1/11/20232 min read

I'm not going to ridicule my fellow crypto enthusiasts who choose to HODL, as I too have been a part of this community since 2015.

In the beginning, I was driven by FOMO and a desire to understand the top 100 WHITE PAPERS, so I began DCA’ing in projects that I had limited knowledge about, but my strategy was simple: focus on the projects rather than the price, and avoid 'meme coins'. ( it’s funny how flexible the last one was )

As I studied the WHITE PAPERS and diversified my investments across three main exchanges (excluding FTX for some reason), I eventually held less than 30 projects. However, within three months, my portfolio had decreased by 15%, and I filtered through them, looking for the El Salvador of Projects.

Then the market went ‘Kanye ’ and experienced significant volatility, and quicker than a Will Smith Slap, I became a HODL HERO OF CRYPTO early last year.

As a student of geopolitics and global macro economics, it was drilled into me that financial cycles tend to never to repeat themselves exactly, but they do Rhyme.
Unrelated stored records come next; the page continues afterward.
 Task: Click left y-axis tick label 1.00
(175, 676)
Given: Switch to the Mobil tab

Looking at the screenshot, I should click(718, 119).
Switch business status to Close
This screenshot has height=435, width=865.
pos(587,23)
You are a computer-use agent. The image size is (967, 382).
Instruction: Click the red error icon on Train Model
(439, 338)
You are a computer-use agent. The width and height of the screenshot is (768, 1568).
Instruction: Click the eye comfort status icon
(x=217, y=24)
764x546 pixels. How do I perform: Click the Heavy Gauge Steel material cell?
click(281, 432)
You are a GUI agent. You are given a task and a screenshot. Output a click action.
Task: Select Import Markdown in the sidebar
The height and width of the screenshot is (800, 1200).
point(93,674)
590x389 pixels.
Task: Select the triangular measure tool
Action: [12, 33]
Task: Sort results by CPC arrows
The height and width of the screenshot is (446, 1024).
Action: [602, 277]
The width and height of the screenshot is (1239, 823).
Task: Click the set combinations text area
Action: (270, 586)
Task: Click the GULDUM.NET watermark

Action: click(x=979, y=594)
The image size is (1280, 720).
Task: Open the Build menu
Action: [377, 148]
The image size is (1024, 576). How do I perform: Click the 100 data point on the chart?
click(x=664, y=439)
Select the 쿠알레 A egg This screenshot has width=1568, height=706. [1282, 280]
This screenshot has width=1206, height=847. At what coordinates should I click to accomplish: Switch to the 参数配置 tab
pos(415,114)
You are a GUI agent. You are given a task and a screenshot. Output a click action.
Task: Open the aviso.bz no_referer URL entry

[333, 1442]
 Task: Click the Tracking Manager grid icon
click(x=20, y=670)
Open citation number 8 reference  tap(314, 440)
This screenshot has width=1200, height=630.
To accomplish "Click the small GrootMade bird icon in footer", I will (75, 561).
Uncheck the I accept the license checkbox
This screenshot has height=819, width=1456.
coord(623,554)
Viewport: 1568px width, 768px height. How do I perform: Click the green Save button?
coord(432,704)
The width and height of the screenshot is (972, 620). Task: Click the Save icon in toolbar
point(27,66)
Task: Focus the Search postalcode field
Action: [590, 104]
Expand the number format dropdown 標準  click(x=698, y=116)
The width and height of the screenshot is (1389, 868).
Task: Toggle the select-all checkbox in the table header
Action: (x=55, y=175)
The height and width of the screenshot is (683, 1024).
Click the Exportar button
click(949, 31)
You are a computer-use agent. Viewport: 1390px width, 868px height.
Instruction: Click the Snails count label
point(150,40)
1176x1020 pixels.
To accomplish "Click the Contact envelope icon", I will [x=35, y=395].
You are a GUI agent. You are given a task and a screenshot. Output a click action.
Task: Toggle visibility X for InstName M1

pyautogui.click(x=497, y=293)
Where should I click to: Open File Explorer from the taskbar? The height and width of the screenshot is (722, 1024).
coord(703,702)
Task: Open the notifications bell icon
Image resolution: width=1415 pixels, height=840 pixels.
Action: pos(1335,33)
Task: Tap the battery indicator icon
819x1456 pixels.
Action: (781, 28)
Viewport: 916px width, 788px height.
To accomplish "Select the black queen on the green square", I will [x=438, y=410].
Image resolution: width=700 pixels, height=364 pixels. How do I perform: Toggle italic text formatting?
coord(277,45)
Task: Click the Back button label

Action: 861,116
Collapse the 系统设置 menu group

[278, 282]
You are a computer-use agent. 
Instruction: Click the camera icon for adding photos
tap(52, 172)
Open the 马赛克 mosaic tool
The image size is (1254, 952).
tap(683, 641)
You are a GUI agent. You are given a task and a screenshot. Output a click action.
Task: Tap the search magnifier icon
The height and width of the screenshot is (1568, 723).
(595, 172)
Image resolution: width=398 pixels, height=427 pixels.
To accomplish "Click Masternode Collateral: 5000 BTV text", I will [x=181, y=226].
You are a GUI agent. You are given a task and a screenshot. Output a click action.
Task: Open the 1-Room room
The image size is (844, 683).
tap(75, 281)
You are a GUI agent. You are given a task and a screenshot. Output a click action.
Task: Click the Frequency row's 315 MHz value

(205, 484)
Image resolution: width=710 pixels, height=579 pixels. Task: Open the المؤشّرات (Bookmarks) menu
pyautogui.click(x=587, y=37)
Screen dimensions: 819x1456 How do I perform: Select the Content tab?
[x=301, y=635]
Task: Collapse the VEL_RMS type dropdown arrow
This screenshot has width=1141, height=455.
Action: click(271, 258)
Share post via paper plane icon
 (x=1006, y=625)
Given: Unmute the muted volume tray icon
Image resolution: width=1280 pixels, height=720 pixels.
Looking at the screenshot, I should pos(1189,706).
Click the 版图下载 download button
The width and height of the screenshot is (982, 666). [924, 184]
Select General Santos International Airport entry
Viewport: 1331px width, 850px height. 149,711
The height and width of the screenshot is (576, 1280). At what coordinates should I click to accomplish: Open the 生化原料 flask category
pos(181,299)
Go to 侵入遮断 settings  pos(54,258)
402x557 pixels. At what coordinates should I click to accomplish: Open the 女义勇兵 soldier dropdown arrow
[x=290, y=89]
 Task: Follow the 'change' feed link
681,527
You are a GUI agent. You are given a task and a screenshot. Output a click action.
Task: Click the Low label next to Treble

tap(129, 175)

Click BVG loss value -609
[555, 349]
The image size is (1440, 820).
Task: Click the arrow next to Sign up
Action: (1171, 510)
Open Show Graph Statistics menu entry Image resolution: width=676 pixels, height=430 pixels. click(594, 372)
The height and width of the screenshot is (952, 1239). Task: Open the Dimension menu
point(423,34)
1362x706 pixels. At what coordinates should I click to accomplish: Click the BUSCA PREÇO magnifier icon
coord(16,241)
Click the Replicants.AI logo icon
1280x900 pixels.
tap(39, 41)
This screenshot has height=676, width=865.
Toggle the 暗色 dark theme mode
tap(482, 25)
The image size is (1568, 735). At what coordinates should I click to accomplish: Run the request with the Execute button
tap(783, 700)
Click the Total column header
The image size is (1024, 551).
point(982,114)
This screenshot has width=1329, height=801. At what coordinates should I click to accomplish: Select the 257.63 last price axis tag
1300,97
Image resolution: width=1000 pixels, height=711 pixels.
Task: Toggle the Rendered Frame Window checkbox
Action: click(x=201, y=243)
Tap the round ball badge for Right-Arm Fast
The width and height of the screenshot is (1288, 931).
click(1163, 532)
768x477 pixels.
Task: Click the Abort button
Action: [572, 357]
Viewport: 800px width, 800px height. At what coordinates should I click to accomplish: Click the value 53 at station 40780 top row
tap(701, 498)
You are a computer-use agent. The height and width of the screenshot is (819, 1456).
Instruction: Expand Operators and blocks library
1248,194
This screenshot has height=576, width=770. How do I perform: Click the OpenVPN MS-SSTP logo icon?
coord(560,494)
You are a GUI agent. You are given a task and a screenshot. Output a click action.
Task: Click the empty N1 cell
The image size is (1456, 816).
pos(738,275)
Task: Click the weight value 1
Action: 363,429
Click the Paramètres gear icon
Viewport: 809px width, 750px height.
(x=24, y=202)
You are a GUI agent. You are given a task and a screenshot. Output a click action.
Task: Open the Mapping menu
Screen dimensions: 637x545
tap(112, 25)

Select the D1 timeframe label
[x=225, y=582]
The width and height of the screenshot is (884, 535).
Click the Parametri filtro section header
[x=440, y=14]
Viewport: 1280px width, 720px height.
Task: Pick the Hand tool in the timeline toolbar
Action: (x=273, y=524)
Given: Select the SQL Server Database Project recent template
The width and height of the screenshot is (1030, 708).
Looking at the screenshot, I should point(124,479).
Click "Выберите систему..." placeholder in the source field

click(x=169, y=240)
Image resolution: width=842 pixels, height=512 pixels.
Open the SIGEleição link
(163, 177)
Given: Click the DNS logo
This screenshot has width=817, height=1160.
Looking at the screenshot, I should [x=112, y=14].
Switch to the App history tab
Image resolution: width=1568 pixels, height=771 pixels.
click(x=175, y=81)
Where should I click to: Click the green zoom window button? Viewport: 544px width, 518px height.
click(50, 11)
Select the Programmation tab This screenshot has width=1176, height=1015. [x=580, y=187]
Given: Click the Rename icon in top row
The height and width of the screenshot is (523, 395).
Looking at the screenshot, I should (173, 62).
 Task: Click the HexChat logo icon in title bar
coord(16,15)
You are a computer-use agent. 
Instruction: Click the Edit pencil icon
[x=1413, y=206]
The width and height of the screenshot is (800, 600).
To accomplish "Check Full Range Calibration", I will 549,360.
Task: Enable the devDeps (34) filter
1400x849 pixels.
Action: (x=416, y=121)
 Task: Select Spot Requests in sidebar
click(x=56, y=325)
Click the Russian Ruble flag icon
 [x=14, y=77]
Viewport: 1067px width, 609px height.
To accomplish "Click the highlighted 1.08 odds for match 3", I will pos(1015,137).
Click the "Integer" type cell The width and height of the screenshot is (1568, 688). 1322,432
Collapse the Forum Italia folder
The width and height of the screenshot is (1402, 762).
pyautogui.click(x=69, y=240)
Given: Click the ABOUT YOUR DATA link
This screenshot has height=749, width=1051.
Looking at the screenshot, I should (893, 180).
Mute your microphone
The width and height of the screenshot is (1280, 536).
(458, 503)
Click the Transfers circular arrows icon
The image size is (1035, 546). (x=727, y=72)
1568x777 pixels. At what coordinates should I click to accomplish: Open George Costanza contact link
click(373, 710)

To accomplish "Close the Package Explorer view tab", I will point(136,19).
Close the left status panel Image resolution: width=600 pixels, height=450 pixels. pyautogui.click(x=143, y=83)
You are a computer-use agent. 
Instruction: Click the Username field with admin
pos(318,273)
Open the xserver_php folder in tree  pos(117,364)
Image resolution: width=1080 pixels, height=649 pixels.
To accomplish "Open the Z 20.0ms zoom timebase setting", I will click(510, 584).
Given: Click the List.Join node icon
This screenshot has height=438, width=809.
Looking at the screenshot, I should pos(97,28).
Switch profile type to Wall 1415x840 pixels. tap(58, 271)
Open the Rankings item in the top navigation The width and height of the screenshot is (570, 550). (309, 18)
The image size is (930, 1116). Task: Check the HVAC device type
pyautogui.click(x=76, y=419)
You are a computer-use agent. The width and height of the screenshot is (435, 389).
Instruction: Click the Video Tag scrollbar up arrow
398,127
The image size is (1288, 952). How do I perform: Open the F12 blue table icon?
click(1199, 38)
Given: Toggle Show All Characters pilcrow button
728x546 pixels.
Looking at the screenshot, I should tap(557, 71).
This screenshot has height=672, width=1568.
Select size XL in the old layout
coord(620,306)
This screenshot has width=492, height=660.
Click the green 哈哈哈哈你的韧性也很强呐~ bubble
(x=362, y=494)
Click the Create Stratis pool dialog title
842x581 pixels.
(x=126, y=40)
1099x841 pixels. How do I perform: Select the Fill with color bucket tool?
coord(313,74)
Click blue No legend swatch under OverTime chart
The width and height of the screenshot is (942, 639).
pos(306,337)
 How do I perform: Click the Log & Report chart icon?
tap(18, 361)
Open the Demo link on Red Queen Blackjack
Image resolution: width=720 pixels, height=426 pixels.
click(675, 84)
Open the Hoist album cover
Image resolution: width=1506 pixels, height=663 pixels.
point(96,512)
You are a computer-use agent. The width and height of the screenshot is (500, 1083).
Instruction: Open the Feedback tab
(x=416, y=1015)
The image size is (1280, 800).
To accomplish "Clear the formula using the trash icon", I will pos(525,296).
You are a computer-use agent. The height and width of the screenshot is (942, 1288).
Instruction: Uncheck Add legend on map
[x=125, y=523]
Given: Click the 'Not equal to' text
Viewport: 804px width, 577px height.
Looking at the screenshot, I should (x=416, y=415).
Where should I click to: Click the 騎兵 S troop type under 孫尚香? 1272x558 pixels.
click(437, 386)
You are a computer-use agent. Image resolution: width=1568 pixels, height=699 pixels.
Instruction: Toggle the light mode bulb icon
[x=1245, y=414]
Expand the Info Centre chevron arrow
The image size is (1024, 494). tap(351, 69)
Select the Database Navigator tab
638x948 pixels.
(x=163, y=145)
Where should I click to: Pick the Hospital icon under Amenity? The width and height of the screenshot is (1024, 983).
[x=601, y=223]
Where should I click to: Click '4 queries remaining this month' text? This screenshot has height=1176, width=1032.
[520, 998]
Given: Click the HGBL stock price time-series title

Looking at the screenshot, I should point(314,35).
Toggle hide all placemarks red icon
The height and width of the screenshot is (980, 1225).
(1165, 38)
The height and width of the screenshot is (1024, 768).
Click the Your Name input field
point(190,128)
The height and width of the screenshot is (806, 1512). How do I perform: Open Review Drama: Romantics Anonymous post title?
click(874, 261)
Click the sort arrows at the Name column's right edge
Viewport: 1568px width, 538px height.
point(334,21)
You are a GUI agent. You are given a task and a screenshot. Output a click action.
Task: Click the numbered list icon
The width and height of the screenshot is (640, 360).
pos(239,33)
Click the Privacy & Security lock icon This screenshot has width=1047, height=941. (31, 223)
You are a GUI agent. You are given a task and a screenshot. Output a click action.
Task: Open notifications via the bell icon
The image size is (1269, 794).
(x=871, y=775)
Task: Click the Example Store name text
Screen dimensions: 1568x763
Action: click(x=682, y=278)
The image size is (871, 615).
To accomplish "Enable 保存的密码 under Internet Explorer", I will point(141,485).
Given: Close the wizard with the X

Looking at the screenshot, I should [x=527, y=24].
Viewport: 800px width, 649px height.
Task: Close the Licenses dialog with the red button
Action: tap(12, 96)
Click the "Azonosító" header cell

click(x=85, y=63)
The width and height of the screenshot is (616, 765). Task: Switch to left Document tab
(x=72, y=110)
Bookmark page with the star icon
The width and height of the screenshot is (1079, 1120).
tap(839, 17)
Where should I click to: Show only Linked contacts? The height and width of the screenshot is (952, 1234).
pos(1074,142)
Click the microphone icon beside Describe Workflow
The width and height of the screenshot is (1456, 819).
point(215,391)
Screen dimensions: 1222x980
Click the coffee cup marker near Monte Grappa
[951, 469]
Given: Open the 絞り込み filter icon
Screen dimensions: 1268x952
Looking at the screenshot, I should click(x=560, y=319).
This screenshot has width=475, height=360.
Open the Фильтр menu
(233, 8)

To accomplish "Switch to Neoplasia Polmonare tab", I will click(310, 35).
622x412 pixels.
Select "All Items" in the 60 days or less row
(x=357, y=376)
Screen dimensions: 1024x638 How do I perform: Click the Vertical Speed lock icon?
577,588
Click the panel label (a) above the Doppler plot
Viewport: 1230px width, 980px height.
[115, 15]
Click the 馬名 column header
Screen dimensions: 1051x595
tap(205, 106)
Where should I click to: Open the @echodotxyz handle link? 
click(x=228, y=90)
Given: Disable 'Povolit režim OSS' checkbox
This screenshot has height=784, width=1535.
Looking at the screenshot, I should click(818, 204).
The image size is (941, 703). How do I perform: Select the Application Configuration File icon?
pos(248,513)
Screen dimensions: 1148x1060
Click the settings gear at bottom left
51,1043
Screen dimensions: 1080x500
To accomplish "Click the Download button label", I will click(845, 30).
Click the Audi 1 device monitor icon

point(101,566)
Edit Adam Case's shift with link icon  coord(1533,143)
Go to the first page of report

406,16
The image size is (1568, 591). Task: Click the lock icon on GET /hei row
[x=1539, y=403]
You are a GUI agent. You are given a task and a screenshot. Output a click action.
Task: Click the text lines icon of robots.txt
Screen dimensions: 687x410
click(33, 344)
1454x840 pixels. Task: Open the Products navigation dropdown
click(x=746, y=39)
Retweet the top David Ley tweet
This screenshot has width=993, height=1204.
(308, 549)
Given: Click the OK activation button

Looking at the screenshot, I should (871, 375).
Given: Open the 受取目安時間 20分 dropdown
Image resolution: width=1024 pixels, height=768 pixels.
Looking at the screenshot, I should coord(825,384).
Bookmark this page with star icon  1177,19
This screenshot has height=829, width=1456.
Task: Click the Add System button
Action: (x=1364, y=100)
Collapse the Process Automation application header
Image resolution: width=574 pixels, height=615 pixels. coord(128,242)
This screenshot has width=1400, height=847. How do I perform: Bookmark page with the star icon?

During my HODL phase, I began to have doubts though, as many of my new WEB3 HODL HEROS convinced me that the next stop was 'the moon', and I’m not Forrest Gump Stupid, because I know we’ve never been to the moon😉

At the time, it seemed plausible ( not the Moon landing ), especially in online communities such as DISCORD in which I spent the last 4 years in. However, I eventually realized that most of these HODL HEROS were under 25 and had no market experience at all, and the nearest they’d got to a recession, was in a spelling test.

But Despite this, I will always defend them because they believed in the underlying PROJECT and never followed THE PRICE .

It's important to note that while the crypto market is still young, we could ( still can ) generate returns on most projects, that would normally take 15 years to achieve through the same strategy in the S&P 500.

While I don't agree with the HODL strategy for all projects, I respect the conviction behind it.